In the first part it gives the powers of the Code Authority which are, without taking up your time, to the best of our ability to insure the execution of the provisions of this code and to provide for the compliance by the exchanges and members thereof with the provisions of the act, subject to such rules and regulations as may be issued by the Secretary.

Now, we are to investigate violations. We are to insure the execution of the provisions of this code by investigation of suspected violations. Over here [indicating] on the limit of margins, as Mr. Duvel said, on 2,000,000 bushels, that takes a 25-cent-a-bushel margin, which virtually puts it out.

Then over here in section 6, on page 9, each exchange shall vest in its board of directors or board of governors, or in an appropriately constituted committee, authority, subject in each case to the approval of the Secretary, from time to time to modify, or abolish, the limitations on daily fluctuations in the price of futures provided in section 4 of this article, and shall vest in such board of directors, board of governors, or committee plenary authority from time to time to establish, modify, or abolish (1) limitations on the amount of members' or nonmembers' open contracts, for the purchase or sale of futures, and (2) margin requirements in excess of but not less than the minimum margin requirements fixed in section 3 hereof. Now it requires then a business conduct committee and under the business conduct committee, under this code, when established, supervisors to do the very things that have been mentioned here.
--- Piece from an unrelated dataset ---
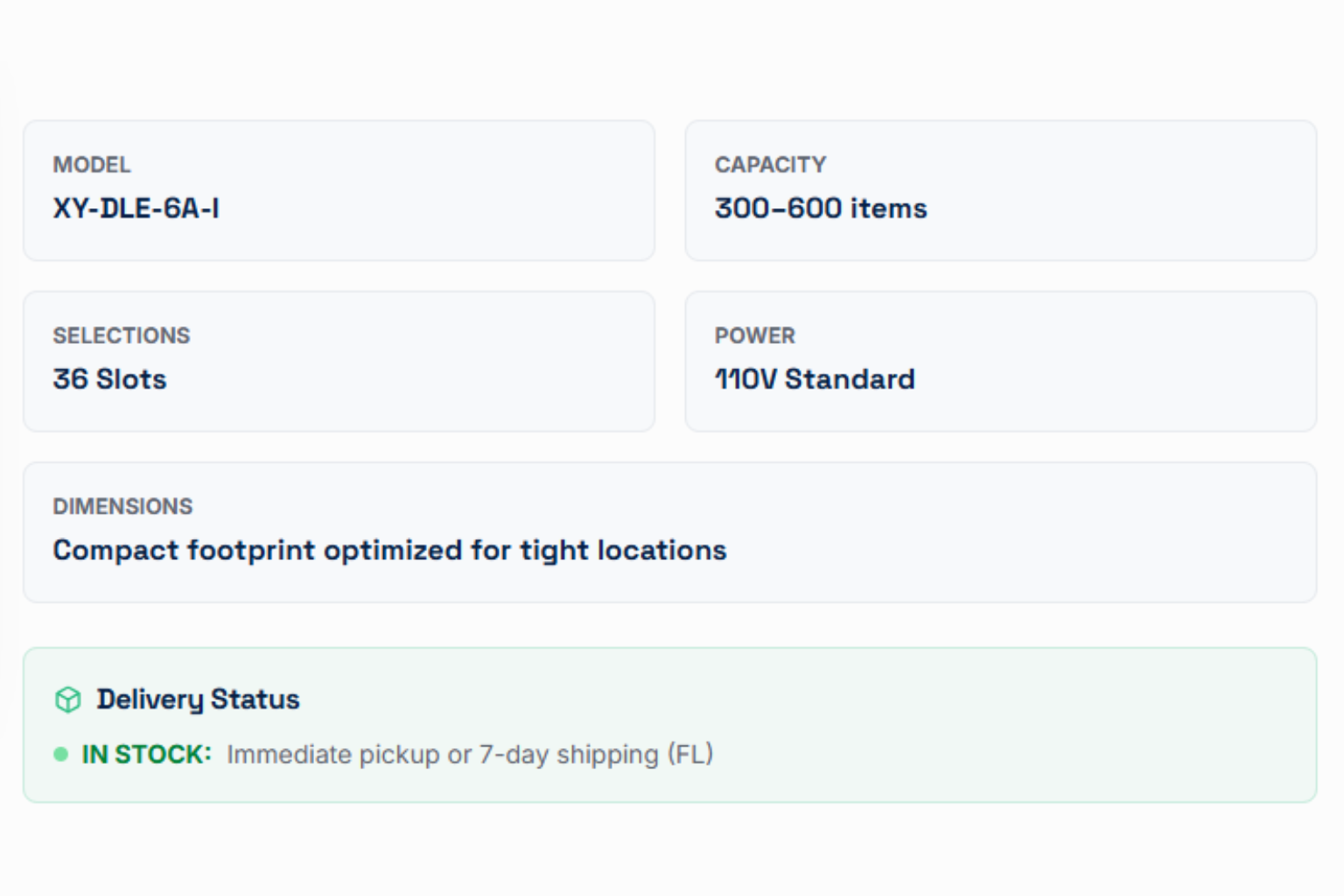Click the DIMENSIONS field label
This screenshot has height=896, width=1344.
(122, 506)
The supervisor has assistants who are auditors. They check members' books at any time. They may bring them in, and if they have violated any rules the business conduct committee must prosecute their cases. If they do not, the Code Authority takes charge of the case, and if we do not do it we report to the Secretary of Agriculture and he does it.

The CHAIRMAN. We desire to thank you, Mr. Davis.
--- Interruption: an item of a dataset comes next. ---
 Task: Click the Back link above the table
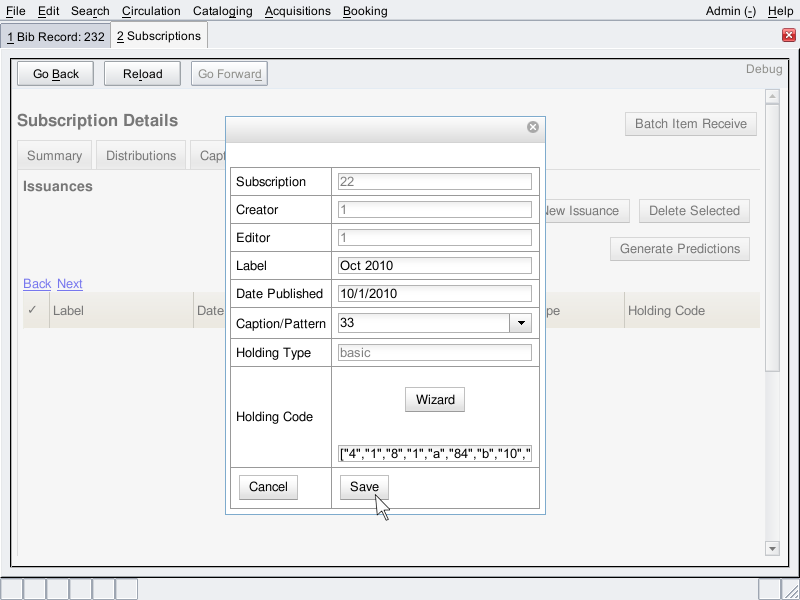point(37,284)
Now, any witnesses who have appeared may have the privilege of filing a statement for the record.

STATEMENT OF M. B. THATCHER, WASHINGTON REPRESENTATIVE OF THE FARMERS' NATIONAL GRAIN COOPERATIVE, AND THE NATIONAL AGRICULTURAL CONGRESS

Mr. THATCHER. My name is M. B. Thatcher. I am the Washington representative of the Farmers' National Grain Cooperatives, and the National Agricultural Congress.

In connection with the question raised by Mr. Coughlin and some of the statements made by the witnesses yesterday as to why the representatives of the farm organizations were not appearing in these hearings calls for just a short explanation.
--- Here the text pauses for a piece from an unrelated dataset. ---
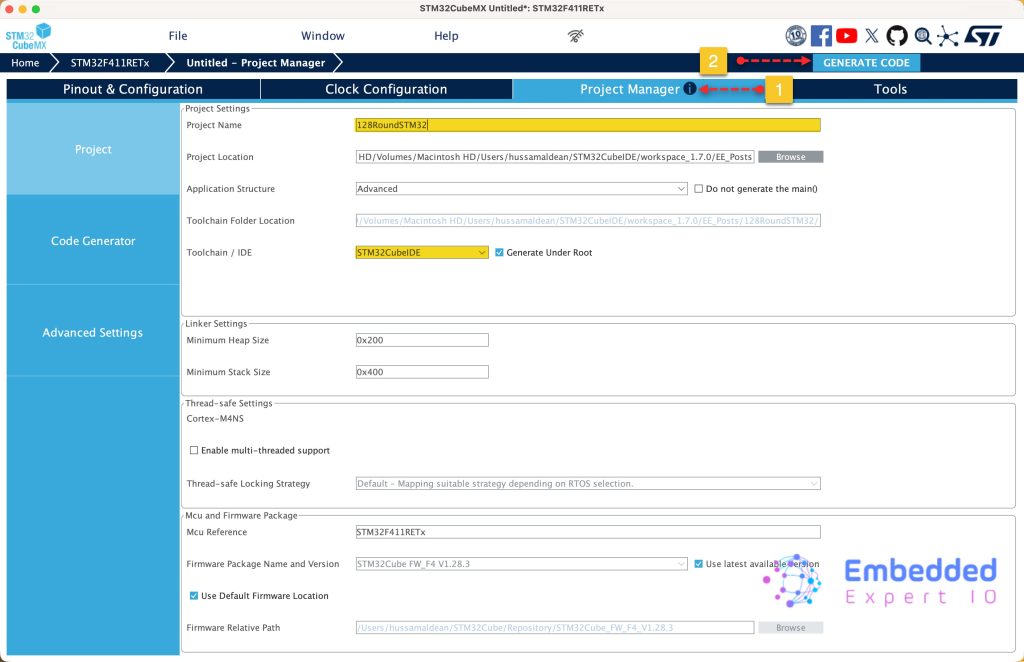Expand the Toolchain / IDE dropdown
Viewport: 1024px width, 662px height.
(x=421, y=253)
We have been appearing for years with specific proposals for consideration of Congress. In this particular case, in connection with this hearing, we understood they were limited to the question of licensing floor brokers and in that regard the testimony would be

limited to the opposition. That was our understanding. We have gone far afield in some three or four hearings. I merely want to state that for the record, as to why we have not appeared in this manner. If you care to extend the hearings and give the producers' organizations an opportunity to appear and testify on all of these questions that have been under controversy, then we must have an opportunity to call our technical men.

The CHAIRMAN. Mr. Thatcher, the farm organizations appeared at the last session, practically all of them, and endorsed the pending bill.

Mr. THATCHER. That is right.

The CHAIRMAN. Have they changed their position in that matter? Mr. THATCHER. They have not.

The CHAIRMAN. They still endorse it?

Mr. THATCHER. Yes.

The CHAIRMAN. Then, I do not think it is necessary to hear them. Mr. THATCHER. Thank you, Mr. Chairman.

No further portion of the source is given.